The problem is that inflammation isn’t always the enemy.
We’ve spent years talking about reducing inflammation. Sometimes that’s exactly what we want. Reducing inflammation almost always makes us feel better. But inflammation is also how your body begins repairing itself.
Those immune cells arriving at the injury aren’t there by accident. They’re clearing away damaged tissue and releasing chemical signals that tell your body to start rebuilding.
Think of it like firefighters arriving after a house fire. The trucks, hoses, and flashing lights are disruptive, but they’re also the reason the rebuilding can begin.
That principle is why researchers began wondering whether aggressively suppressing the early inflammatory response might also slow recovery. That question eventually led to a major rethink.
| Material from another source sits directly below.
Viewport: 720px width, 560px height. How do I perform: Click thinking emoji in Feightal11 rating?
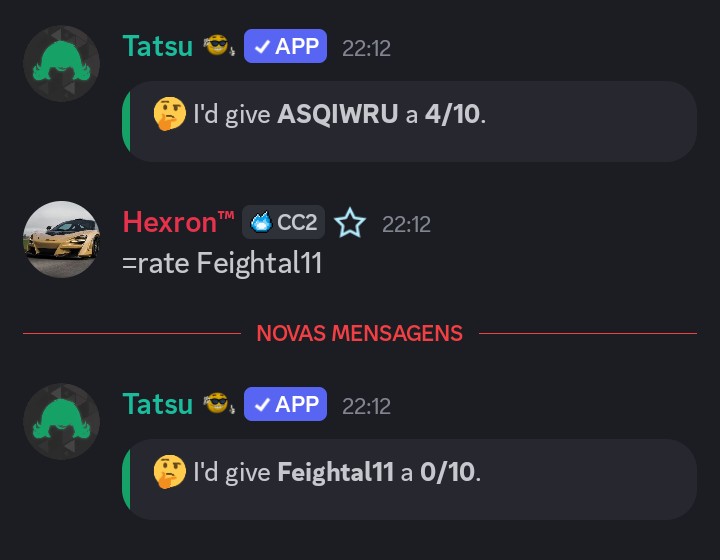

One of the creators of the original RICE protocol, sports medicine expert, Dr. Gabe Mirkin (still going strong at 91 years old), has acknowledged that the science has evolved. More recent research suggests that while ice is excellent for reducing pain, in some cases, prolonged icing may delay some of the body’s normal repair processes.
That doesn’t mean ice is a bad idea. It depends on your goal. Ice increases comfort, but not the speed of healing.
Today, many sports medicine experts use a newer framework called PEACE, then LOVE. The words represent best advice to patients immediately after injury (PEACE) and during recovery (LOVE). Hokey, yes, but surprisingly useful.
The PEACE and LOVE tools may remind us of a 1960s rock festival, but the advice is based on modern rehabilitation research.
If an injury is fresh, painful, and swollen, short periods of icing, about 15 to 20 minutes at a time, can help control pain and make it easier to move.
That can be especially helpful during the first 24 to 48 hours. Just don’t expect the ice itself to speed healing. Its biggest benefit is helping you feel better while your body does the real work.
Heat works almost the opposite way. Instead of narrowing blood vessels, it opens them. Instead of slowing nerve activity, it relaxes muscles.
Heat increases circulation, improves tissue flexibility, and helps reduce muscle stiffness. Using heat on a brand-new swollen ankle, however, is like pouring gasoline on a campfire. More blood flow can mean more swelling.
Heat is generally best for:
Perhaps the biggest change in sports medicine isn’t about temperature at all. It’s movement!
Years ago, we were told to rest until everything felt “normal.” Now we know that prolonged rest often delays recovery. For many sprains and strains, gentle unweighted movement helps injured tissues heal stronger and more quickly than complete inactivity.
Amaze fitness expert Cire Ba explains that you can speed your recovery by engaging in simple non-weight-bearing range-of-motion movements within 24-48 hours, once sharp pain subsides. Any initial movement should be slow and controlled, not erratic or forced.
The range-of-motion exercise should be pretty intuitive. Rotate your wrist or ankle, bend and straighten your knee or elbow, or roll your shoulder.
Cire cautions that walking or adding weight to a sprained joint should most certainly take longer. For example, you can safely begin walking on a sprained joint or ankle when you can bear your body weight without sharp pain and can walk without a noticeable limp. Until then (about 1-3 weeks), walk with support.
If you’re trying to decide between the heating pad and the ice pack, don’t think of one as good and the other as bad.
Think of them as different tools. Ice helps control pain during the early stages of an injury. Heat helps muscles relax and prepares stiff tissues to move.
Your body already has an incredibly sophisticated repair system. The goal is simply to support it.